Generated SQL on current master:

{{{
SELECT
django_date_trunc('year', "aggregation_regress_book"."pubdate", NULL,
NULL) AS "pub_year",
SUM("aggregation_regress_book"."pages") AS "total_pages",
(
SELECT U0."rating"
FROM "aggregation_regress_book" U0
WHERE
django_date_extract('year', U0."pubdate") =
django_date_trunc('year', "aggregation_regress_book"."pubdate", NULL,
NULL)
ORDER BY U0."rating" ASC LIMIT 1
) AS "top_rating"
FROM "aggregation_regress_book"
GROUP BY
django_date_trunc('year', "aggregation_regress_book"."pubdate", NULL,
NULL),
(
SELECT U0."rating"
FROM "aggregation_regress_book" U0
WHERE
django_date_extract('year', U0."pubdate") =
django_date_trunc('year', "aggregation_regress_book"."pubdate", NULL,
NULL)
ORDER BY U0."rating" ASC LIMIT 1
),
"aggregation_regress_book"."pubdate"
}}}

----

I see two separate issues here:
- {{{"aggregation_regress_book"."pubdate"}}} is being added to the group
by clause incorrectly (this issue probably predates the patch mentioned
above)
- Even though the subquery is in the select statement, the alias is not
being used and instead the subquery is reevaluated.
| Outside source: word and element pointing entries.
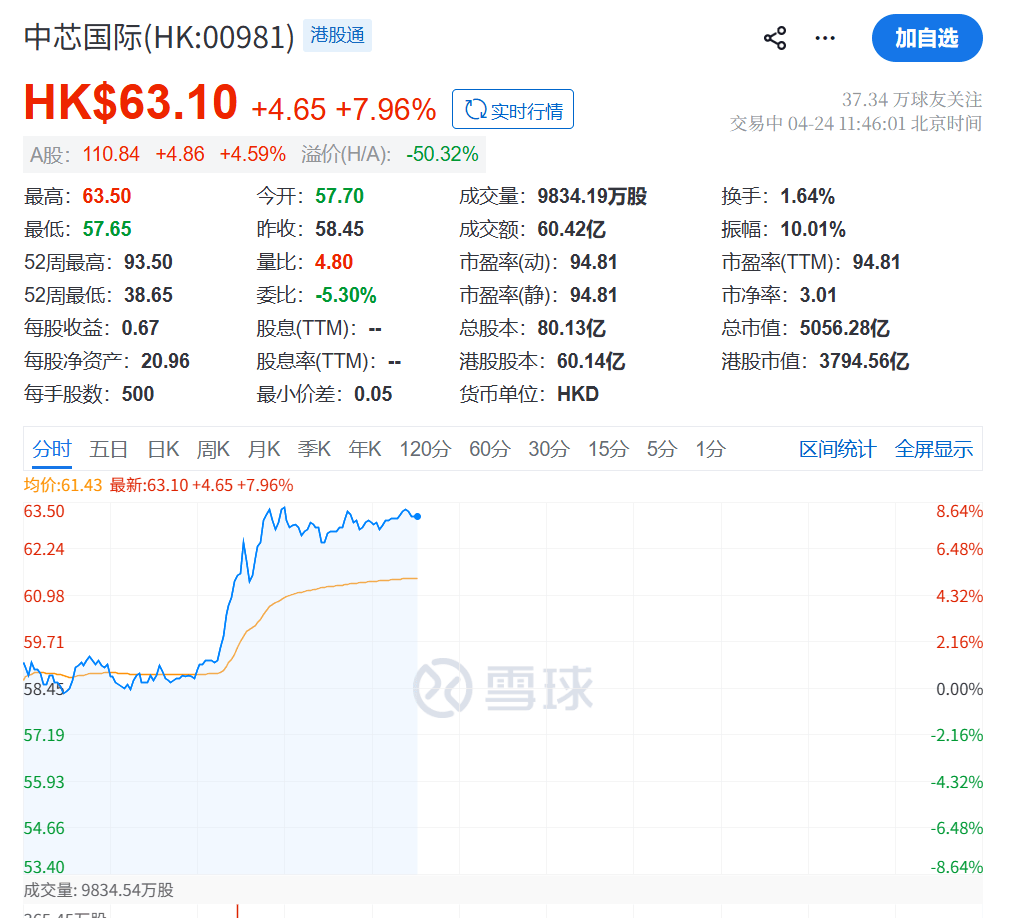
Task: Click the 实时行情 refresh button
Action: click(513, 110)
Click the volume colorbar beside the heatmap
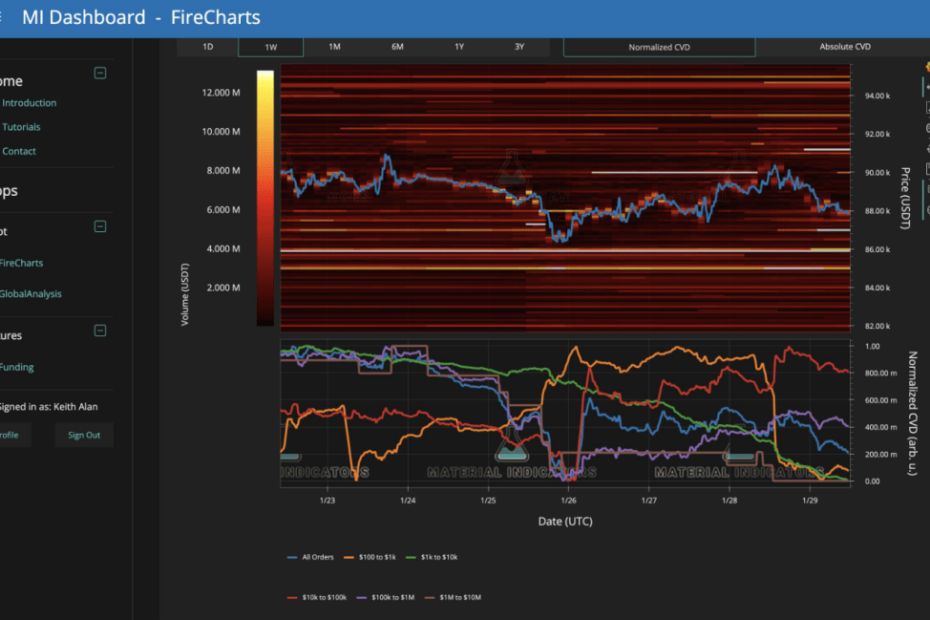 pos(265,195)
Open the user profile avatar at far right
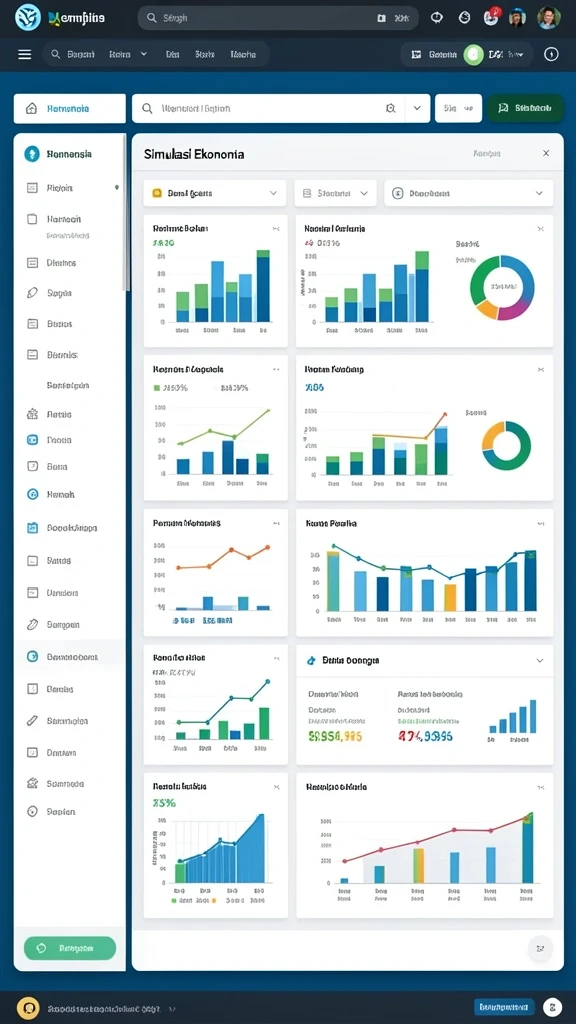576x1024 pixels. (x=548, y=18)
This nearly doubles
the cost of one of my queries that is experiencing this problem.

----

I don't know much about the ORM internals, but here is my naive patch for
the second issue:

{{{
diff --git a/django/db/models/sql/query.py b/django/db/models/sql/query.py
index ee98984826..6ea287d6cb 100644
--- a/django/db/models/sql/query.py
+++ b/django/db/models/sql/query.py
@@ -2220,7 +2220,7 @@ class Query(BaseExpression):
# the selected fields anymore.
group_by = []
for expr in self.group_by:
- if isinstance(expr, Ref) and expr.refs not in
field_names:
+ if isinstance(expr, Ref) and expr.refs not in field_names
+ annotation_names:
expr = self.annotations[expr.refs]
group_by.append(expr)
self.group_by = tuple(group_by)
}}}

I'd appreciate anyone with deeper knowlege of the ORM to chime in and let
me know if I'm on the right track. Tests are passing locally.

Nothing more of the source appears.